I may not be able to produce music, but I certainly have an ear for fine music and the same goes for finding those nuggets of fine thought online. These ‘nuggets’ tend to discover me rather than the other way around. I must confess that I tend to blog that which jumps out at me, rather than having a particular agenda. As a Christian of course, much of this is wrapped in a Christian worldview.
Over time this blog has morphed into documenting current events through the theological grist, and overall I’m not unhappy with that. But this does make me heavily reliant on secondary sources, normally accompanied with – what I like to think is – a pithy comment from me.
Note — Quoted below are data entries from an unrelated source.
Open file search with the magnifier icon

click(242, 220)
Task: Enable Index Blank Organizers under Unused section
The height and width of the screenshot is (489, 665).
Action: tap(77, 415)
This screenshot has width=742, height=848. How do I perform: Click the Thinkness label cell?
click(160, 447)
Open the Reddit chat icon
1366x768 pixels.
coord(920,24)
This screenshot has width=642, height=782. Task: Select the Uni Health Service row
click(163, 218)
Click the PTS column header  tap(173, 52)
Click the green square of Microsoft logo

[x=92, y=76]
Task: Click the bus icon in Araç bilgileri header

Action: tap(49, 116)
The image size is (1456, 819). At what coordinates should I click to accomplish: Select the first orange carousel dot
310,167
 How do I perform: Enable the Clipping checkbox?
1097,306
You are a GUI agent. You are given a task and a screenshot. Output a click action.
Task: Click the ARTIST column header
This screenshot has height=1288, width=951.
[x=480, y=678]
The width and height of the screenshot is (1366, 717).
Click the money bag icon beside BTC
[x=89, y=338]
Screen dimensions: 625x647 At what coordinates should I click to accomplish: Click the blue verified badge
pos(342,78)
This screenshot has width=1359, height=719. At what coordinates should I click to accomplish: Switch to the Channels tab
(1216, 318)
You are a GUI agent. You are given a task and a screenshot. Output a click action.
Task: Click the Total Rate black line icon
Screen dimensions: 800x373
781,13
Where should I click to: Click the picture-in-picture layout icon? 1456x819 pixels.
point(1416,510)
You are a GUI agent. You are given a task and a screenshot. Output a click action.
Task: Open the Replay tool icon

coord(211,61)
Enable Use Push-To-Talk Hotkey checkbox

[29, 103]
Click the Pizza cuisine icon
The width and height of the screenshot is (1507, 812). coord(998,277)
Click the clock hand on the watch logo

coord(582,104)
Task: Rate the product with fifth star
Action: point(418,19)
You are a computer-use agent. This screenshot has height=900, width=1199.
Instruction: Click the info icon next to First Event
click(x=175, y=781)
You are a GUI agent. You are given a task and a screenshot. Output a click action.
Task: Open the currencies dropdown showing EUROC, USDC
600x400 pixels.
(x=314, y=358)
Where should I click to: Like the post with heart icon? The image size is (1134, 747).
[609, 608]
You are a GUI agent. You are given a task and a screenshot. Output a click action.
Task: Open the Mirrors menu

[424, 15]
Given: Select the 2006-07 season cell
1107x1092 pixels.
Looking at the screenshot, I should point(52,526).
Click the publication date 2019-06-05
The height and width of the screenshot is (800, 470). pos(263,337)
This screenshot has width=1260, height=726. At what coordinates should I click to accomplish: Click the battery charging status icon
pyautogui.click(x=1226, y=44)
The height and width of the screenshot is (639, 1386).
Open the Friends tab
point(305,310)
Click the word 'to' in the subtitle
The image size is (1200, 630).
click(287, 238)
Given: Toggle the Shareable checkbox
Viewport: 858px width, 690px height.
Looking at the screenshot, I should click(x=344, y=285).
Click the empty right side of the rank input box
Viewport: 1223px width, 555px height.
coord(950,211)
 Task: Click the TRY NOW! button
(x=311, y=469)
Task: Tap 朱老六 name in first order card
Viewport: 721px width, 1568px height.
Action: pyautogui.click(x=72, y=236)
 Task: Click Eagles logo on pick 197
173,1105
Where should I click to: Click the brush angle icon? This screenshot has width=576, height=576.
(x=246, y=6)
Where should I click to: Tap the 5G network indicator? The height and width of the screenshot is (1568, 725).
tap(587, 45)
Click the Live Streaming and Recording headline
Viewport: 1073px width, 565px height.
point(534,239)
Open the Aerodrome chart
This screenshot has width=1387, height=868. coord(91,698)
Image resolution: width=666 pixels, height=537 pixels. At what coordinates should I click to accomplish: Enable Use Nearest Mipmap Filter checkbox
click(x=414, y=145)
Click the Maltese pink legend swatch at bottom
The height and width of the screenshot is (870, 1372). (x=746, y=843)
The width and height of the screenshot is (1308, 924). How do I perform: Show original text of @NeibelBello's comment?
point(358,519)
Judging by the dreadfully addictive blog statistics – I’ve recently kicked my blog stat lust – the subject matter, blogging style, comments, and variance of subjects, seems relatively popular for a niche blog like this.
Blogging is most certainly an art and one in which I hope to improve as I garner experience.




February 21st, 2011 at 6:05 pm
I think you are way too hard on yourself. As I said on LFs blog, it is about testimony in one form or another. People come here largely to read us, not a hotch-potch of clippings.
I come here to engage with what is in your head, not the head of someone else. What I have discovered here is good and insightful, so please don’t reproach yourself too much!
More of the same please, boss!
February 22nd, 2011 at 1:03 am
I love your blog! You point me to things I don’t have time to find or wouldn’t have even looked for. I also enjoy the personal glimpses.
I actually started my blog to work through a life-changing event. Those posts are buried so far back now that they are rarely (but still occasionally read). BUT everyone who commented was always so very kind. I thought I’d surely bring criticism on myself but was surprised.
My biggest problem these days is time and I have hit *Press This* on other material with scant comments. My only solace is that I won’t be in grad school forever and one day will have time to tell the world what I think about everything!